Texto apresentado:
****************

No entanto, Montanari (2006, p. 72) salienta que no medievo europeu houve uma mudança tanto na produção de farinha, quanto no consumo de pão. Se no passado os romanos importavam trigo da Síria e do Egito, e a ilha da Sicília era tida como um celeiro no Mediterrâneo, mas com a Queda do Império Romano do Ocidente em 476, toda a logística, acordos comerciais de importação se findaram. O acesso ao trigo se tornou mais escasso, por conta disso, as pessoas tiveram que passar a consumir o pão feito de centeio e cevada, e de cereais considerados de qualidade inferior como o espelto (ou trigo-vermelho) e o orzo (ou arroz italiano). Por conta disso, o gosto e textura do pão era diferente e até mesmo sua coloração.

O pão de centeio tem uma coloração escura que lembra o chocolate, mas seu sabor é levemente azedo e mais forte do que o pão de trigo refinado ou farinha branca. 

Montanari (2006, p. 72) salienta que na Antiguidade e no Medievo, em alguns lugares, os pães de centeio, cevada, espelta e orzo, eram associados com os camponeses e os pobres, pois a elite preferia o pão feito de farinha de trigo branco, considerada uma iguaria e de sabor mais agradável. Isso se devia ao fato dos campos de trigo serem menores e até escassos em algumas áreas, além de que em algumas partes da Europa, sobretudo o norte, a cevada e o centeio são mais resistentes as condições climáticas. Porém, no final do medievo, o apreço por esses pães variados, sobretudo os feitos de centeio e cevada, passou a ser consumido por outras camadas da sociedade. 

Alguns territórios medievais também foram assolados pela fome em várias ocasiões. Montanari (2006, p. 106-107) cita um relato do historiador e padre Gregório de Tours (538-594), o qual comentou que a Gália (atual França) em sua época vivenciava uma crise de fome a ponto dos pobres usarem capim e terra para fazer pão. Posteriormente, Montanari cita os Anais de São Bertin, o qual informou que em 843, também na França, informava que novo surto de fome ocorria, e as pessoas misturavam terra com farinha escassa para poderem fazer pão, para assim não morrerem de fome. Montanari comenta que na literatura medieval de alguns países europeus, esse pão feito com capim, terra, restos de farinha, e outros ingredientes ruins, eram chamados de "pães da fome", pois eram oriundos de tempos de desespero. Observa-se nestes dois casos como o pão ainda era alimento essencialmente para a vida de muitas pessoas. 

Um exemplo de "pão da fome", o qual é feito com ingredientes ruins e inapropriados, num ato de desespero.

****************

Tarefas e exercícios:
1: Com base no texto sobre o pão no medievo, indique os cereais que as pessoas passaram a consumir no pão quando o trigo ficou mais escasso.
2: Escreva a continuação do texto sobre o pão no medievo a partir do ponto em que ele termina.

Amostra dos dados:
****************

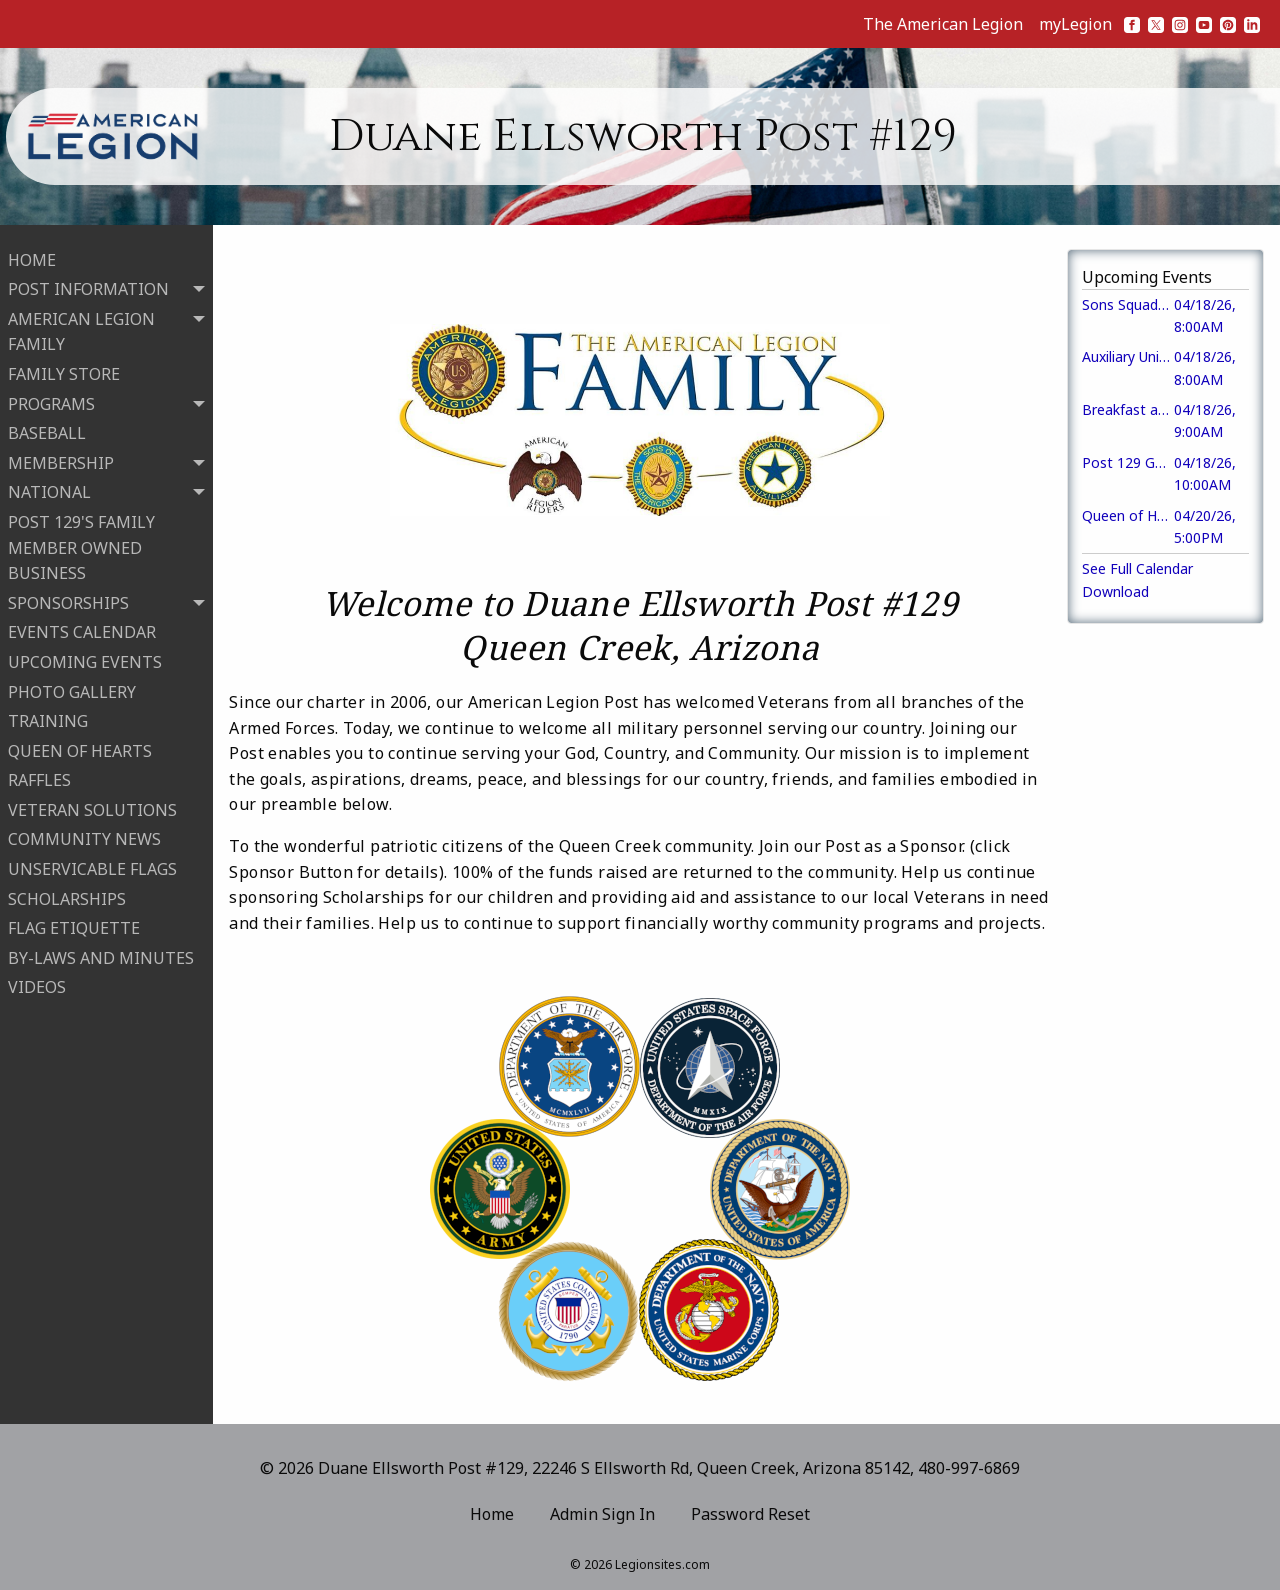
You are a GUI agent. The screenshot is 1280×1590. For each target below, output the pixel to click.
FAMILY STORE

****************

Respostas do exercício:
1:
- Centeio
- Cevada
- Espelto (ou trigo-vermelho)
- Orzo (ou arroz italiano)

2:
Na China medieval, desenvolveu um pão popular no país, chamado de baozi ou bao. Esse pão é feito de farinha de trigo ou farinha de arroz, sendo cozido no vapor, e normalmente é recheado com carnes ou legumes, sendo descrito como tendo textura macia e saboroso. Segundo uma lenda, tal receita teria surgido durante a época dos Três Reinos (222-280), todavia, historiadores apontam que menções mais antigas a esse pão, datem da Dinastia Song (969-1279). O baozi é conhecido por algumas peculiaridades: seu formato, seu modo de preparo e por um dos ingredientes ser o arroz (Oryza sativa). O consumo de baozi se espalhou para a Mongólia, Coreias, Japão, Tailândia, Taiwan, Camboja, Indonésia, Nepal, Butão, etc.

O baozi é um tradicional pão chinês recheado, feito no vapor. 

Porém, alguns povos inovaram ao misturar o pão com o consumo de outros alimentos e bebidas. Um exemplo disso foram os árabes, os quais inventaram o hábito de comer pão e beber café, prática hoje tão comum em vários países. A partir do século XIII os árabes começaram a difundir pelo Oriente Médio e Norte da África, as cafeterias, onde você podia comer pães, bolos, doces e tomar café e chá. Tal hábito somente chegou à Europa no século XVI. Um dos principais pães consumidos por tais populações é o chamado pão pita (conhecido no Brasil também como pão árabe ou pão sírio) o qual é levedado, mas sendo achatado, podendo ser comido puro, ou com molho ou usado para se fazer um sanduíche, misturando carnes, queijos e legumes. O pão pita além de ser consumido na Ásia e África, foi levado para a Europa, sendo ainda hoje consumido pelos gregos. (CIVITELLO, 2008, p. 66). 

O pão pita dos árabes, o qual na Idade Média já era consumido junto com café. 

Na Itália um tipo de pão que se popularizou foi a focaccia, cuja palavra teria surgido por volta de 1300 no dialeto ligúrio. Todavia, esse tipo de pão deve ser bem mais antigo, já que sua feitura é até simples, sendo feita de farinha branca, água e sal, sendo redonda ou plana. Com o tempo em diferentes cidades começaram a surgir receitas diversas, incluindo coberturas salgadas e doces. No passado a focaccia era uma refeição como o almoço ou o jantar, pois tão pão era preparado de forma grande, recebendo adição de linguiças, salames, queijo, tomates, cebolas, azeitonas, etc. Atualmente a focaccia é mais consumida como lanche.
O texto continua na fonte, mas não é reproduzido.